What is more, all of Chanelle’s drawings are done entirely with ballpoint pens. This form of art became her niche during her years as a university student.

“When I was a Uni student doing my art, I’d get paint everywhere and my mum wasn’t too impressed,” she said candidly.

“One day, I was sick of getting in trouble and I was playing around with a ballpoint pen, when I thought, ‘oh I can actually shade with this and I can do my work anywhere’… from there it became my main thing.”

“Normally I go through 40 or 60 Pens [in a single drawing]… I’m really into trying to show the different textures that can be created with ink”.

Chanelle’s short career as an artist has not only been rapid but also experienced and showcased in a range of vastly different creative environments. Starting with the underground feel of Jugglers Art Space in Brisbane showcasing her work to friends; to a more prestigious event, exhibited in a room of critics at the Tasmanian Museum and Art Gallery; to now being viewed on a global scale through social media and with some help from SwizzBeats.

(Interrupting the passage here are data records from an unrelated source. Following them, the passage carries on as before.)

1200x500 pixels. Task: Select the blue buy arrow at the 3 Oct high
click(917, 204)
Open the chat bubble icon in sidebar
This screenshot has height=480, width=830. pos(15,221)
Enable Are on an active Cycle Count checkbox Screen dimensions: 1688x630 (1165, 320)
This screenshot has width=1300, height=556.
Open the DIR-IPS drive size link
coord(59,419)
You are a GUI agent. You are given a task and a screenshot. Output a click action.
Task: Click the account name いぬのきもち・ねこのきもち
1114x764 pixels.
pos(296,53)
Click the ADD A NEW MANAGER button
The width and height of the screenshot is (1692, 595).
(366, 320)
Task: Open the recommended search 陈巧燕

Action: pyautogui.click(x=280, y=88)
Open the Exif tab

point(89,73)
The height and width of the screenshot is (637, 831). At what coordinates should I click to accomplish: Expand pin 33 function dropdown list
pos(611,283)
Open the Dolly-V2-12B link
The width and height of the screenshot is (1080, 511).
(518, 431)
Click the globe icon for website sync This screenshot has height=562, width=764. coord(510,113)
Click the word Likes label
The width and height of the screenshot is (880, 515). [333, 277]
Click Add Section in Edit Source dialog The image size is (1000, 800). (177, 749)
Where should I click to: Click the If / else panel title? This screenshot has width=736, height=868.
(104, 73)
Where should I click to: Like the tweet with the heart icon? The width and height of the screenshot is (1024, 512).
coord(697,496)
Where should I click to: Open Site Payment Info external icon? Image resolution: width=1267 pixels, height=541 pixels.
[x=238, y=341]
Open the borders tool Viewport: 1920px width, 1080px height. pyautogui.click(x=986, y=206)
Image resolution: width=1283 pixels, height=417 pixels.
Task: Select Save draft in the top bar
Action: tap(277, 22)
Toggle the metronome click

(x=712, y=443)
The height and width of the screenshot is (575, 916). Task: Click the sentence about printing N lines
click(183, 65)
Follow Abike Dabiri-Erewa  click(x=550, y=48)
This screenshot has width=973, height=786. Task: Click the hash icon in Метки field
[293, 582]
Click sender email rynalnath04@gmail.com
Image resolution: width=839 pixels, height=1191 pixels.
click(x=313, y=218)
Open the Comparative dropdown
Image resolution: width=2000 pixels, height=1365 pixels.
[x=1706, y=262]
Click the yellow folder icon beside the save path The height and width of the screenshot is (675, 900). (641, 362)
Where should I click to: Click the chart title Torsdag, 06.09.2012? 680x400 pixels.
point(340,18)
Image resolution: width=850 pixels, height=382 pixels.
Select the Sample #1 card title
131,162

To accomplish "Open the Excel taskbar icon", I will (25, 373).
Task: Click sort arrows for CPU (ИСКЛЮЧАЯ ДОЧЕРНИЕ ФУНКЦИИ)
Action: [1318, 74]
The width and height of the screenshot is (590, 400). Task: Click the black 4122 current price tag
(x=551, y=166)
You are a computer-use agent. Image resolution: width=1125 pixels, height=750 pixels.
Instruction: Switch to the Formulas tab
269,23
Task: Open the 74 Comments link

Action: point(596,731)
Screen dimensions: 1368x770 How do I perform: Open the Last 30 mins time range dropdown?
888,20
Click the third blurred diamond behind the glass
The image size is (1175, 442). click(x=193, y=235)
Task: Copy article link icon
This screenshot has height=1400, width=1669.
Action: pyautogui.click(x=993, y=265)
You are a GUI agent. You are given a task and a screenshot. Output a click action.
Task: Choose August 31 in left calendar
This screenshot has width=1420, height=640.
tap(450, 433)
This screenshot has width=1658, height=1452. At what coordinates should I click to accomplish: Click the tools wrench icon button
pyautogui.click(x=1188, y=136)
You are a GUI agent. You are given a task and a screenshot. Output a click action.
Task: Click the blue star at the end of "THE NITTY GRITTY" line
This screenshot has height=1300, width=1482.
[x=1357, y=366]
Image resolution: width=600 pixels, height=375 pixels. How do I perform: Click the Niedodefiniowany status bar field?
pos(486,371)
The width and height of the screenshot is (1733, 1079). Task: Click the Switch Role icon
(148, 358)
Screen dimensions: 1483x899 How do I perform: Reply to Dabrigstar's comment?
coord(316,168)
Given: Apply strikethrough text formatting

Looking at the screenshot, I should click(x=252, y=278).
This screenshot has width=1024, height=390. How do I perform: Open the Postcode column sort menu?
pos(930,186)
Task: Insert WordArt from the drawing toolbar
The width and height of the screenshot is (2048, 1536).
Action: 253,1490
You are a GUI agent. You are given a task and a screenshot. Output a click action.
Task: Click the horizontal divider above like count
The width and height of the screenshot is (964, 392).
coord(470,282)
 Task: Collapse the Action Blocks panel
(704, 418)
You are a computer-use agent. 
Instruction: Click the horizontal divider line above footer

Along with social media’s benefits, issues of plagiarism can arise for unknown artists and it’s an issue Chanelle found herself contemplating when she initially decided to post her work on Instagram.

“It was a big deal for me because I was scared of people copying my work and concepts before I can make a name for myself,” she said.

This is only the start of Chanelle’s career, although it may prove to be a blueprint of how the modern day artist finds success. Through utilising a global connection that social media can offer, whilst still finding recognition through traditional means such as art galleries or art competitions.

That being said, her story seems like something straight out of a fantasy and it’s a wonder how a simple emoticon could turn into worldwide exposure for Chanelle Rose.